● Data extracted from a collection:
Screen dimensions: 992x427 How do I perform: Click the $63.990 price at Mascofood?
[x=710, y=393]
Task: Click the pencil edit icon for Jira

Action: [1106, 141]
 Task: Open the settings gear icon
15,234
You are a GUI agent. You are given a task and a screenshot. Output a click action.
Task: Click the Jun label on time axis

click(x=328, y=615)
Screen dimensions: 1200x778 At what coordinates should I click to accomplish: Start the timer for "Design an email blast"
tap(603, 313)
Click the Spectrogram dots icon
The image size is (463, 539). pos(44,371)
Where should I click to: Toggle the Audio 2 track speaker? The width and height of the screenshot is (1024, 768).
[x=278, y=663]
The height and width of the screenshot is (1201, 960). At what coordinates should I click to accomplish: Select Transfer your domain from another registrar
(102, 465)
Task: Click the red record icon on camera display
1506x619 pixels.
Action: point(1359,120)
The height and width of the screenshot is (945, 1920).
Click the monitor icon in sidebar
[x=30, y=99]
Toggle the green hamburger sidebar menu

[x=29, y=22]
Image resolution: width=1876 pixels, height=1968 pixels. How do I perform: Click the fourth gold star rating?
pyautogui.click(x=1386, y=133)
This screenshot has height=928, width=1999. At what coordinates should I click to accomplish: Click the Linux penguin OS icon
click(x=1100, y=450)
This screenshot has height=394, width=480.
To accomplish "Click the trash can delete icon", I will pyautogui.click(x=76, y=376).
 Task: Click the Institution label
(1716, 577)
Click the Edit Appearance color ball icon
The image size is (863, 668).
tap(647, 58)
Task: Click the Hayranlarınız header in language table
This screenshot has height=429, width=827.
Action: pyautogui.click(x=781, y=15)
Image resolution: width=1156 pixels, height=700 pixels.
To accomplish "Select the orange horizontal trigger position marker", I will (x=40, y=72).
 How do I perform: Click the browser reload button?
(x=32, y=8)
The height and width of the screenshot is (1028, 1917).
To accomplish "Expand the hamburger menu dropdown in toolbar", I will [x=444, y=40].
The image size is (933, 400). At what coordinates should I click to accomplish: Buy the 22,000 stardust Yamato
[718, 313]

● Task to complete: An identical copy of the preceding records should be returned.

● Answer box:
Screen dimensions: 992x427 How do I perform: Click the $63.990 price at Mascofood?
[x=710, y=393]
Task: Click the pencil edit icon for Jira

Action: [1106, 141]
 Task: Open the settings gear icon
15,234
You are a GUI agent. You are given a task and a screenshot. Output a click action.
Task: Click the Jun label on time axis

click(x=328, y=615)
Screen dimensions: 1200x778 At what coordinates should I click to accomplish: Start the timer for "Design an email blast"
tap(603, 313)
Click the Spectrogram dots icon
The image size is (463, 539). pos(44,371)
Where should I click to: Toggle the Audio 2 track speaker? The width and height of the screenshot is (1024, 768).
[x=278, y=663]
The height and width of the screenshot is (1201, 960). At what coordinates should I click to accomplish: Select Transfer your domain from another registrar
(102, 465)
Task: Click the red record icon on camera display
1506x619 pixels.
Action: point(1359,120)
The height and width of the screenshot is (945, 1920).
Click the monitor icon in sidebar
[x=30, y=99]
Toggle the green hamburger sidebar menu

[x=29, y=22]
Image resolution: width=1876 pixels, height=1968 pixels. How do I perform: Click the fourth gold star rating?
pyautogui.click(x=1386, y=133)
This screenshot has height=928, width=1999. At what coordinates should I click to accomplish: Click the Linux penguin OS icon
click(x=1100, y=450)
This screenshot has height=394, width=480.
To accomplish "Click the trash can delete icon", I will pyautogui.click(x=76, y=376).
 Task: Click the Institution label
(1716, 577)
Click the Edit Appearance color ball icon
The image size is (863, 668).
tap(647, 58)
Task: Click the Hayranlarınız header in language table
This screenshot has height=429, width=827.
Action: pyautogui.click(x=781, y=15)
Image resolution: width=1156 pixels, height=700 pixels.
To accomplish "Select the orange horizontal trigger position marker", I will (x=40, y=72).
 How do I perform: Click the browser reload button?
(x=32, y=8)
The height and width of the screenshot is (1028, 1917).
To accomplish "Expand the hamburger menu dropdown in toolbar", I will [x=444, y=40].
The image size is (933, 400). At what coordinates should I click to accomplish: Buy the 22,000 stardust Yamato
[718, 313]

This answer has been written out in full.